The source of the contention lay in the executive committee’s controversial year-old proposal to build a 24-hour-a-day, 7-day-a-week substance abuse center in the neighborhood. Under the proposal, the center would refer clients to rehabilitation centers rather than house them.
The executive committee acts as a liaison between the neighborhood and Empower New Haven, a division of the city government that distributes money to revitalize communities.
Chuck Allen, the team’s new acting co-chairman, said that by the time news of the proposal trickled down to residents, the executive committee had already put it in motion. Allen called Smith’s methods “exclusionary” and accused the committee of ignoring residents concerned about the kind of people the center would attract.
But Smith and Bill Battle, a former executive committee member who also walked out, said the furor was unwarranted. The plan went forward because of miscommunication, rather than an intentional effort to undercut opposition from residents, they said.
Smith and Battle said Columbus House, a group that runs a major shelter in the Hill neighborhood, went to the city Board of Zoning Appeals without a go-ahead from the management team to initiate the building of the substance abuse center — before the team had a chance to convene an open community meeting to address the issue.

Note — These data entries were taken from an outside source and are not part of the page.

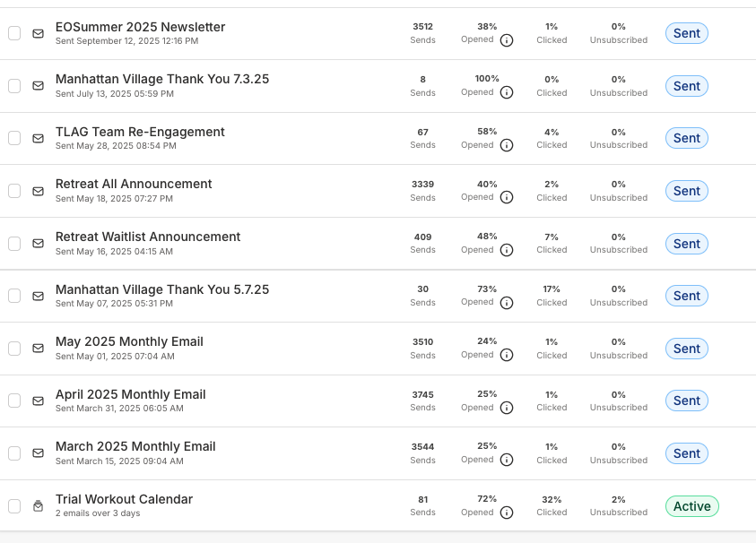Click the automation icon beside Trial Workout Calendar

click(x=38, y=506)
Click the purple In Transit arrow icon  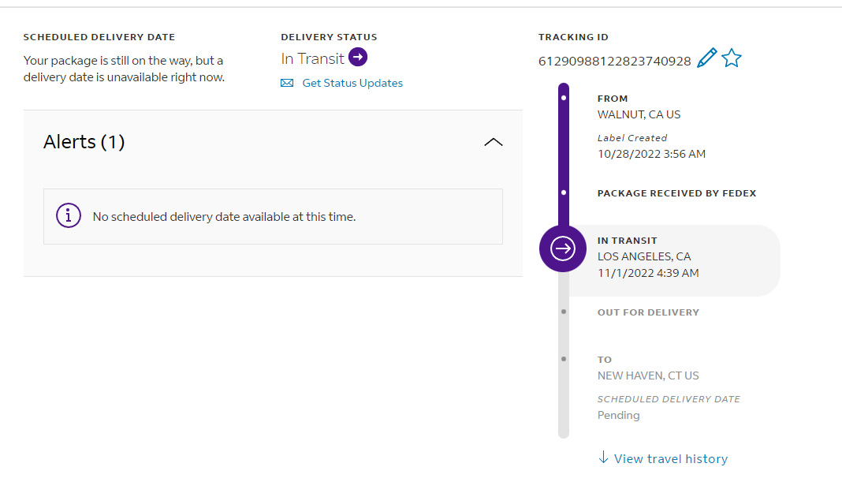[x=358, y=57]
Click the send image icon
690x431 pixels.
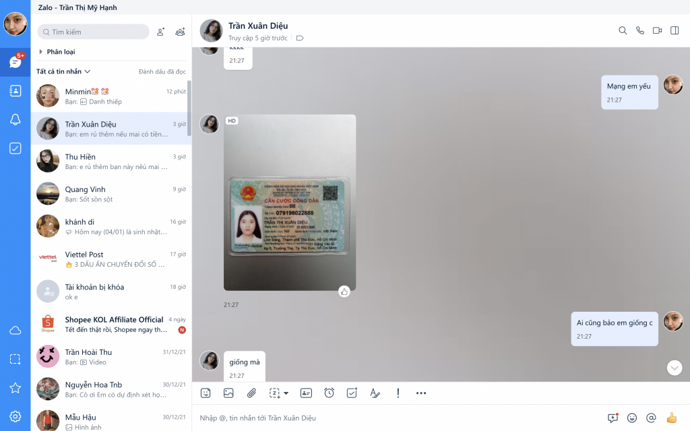pyautogui.click(x=228, y=393)
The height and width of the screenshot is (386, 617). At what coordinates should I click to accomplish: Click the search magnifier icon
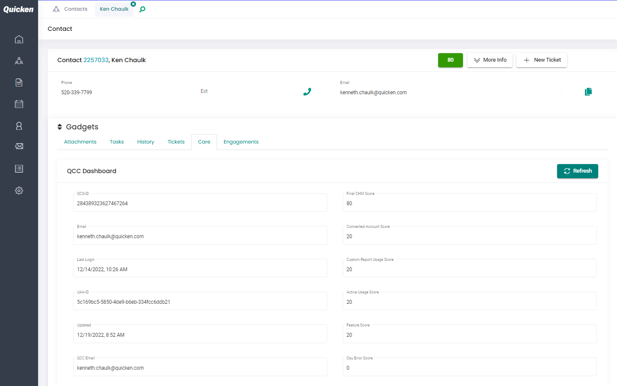tap(142, 9)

Allen and about 50 other residents arrived at September’s meeting to oppose the plan, but by then, the management team had scuttled the proposal at a previous meeting. Allen said Smith denied all motions to discuss the plan and the circumstances surrounding its development.
Smith said Allen’s group was ineligible to vote because they were not members of the team. The management team’s bylaws state that anyone can participate in its monthly meetings but that voting privileges are contingent on a resident’s attendance at three consecutive meetings.
At that point, Allen said, the abuse center was a “side issue.” He was mainly concerned that leaders of the management team had made decisions while keeping residents in the dark.
Meanwhile, Smith and Battle accused their opponents of playing politics.
Allen is a special assistant to Mayor John DeStefano Jr. Katurah Abdul-Salaam, a former co-chairman of the team, was state Sen. Martin Looney’s running mate for city clerk in the Democratic mayoral primary, and Smith also worked for the Looney campaign.
“You have people who operate with integrity, responsibility and accountability. And you have people who don’t,” Smith said. “When these two different mindsets come together, you have a clash. And that’s exactly what happened here.”
Allen said the contention that his motives were political was “a whole bunch of hooky.” He said he was concerned as a resident of Newhallville, not as an employee of the mayor.
“For them to describe it as anything other than that is immoral, it’s worse than untrue,” Allen said. “The fact that I am an assistant to the mayor does not cancel my rights to participate as a member of my community.”
In the end, Smith said he resigned because his opponents’ belligerence was counterproductive and because he had other avenues for improving the community.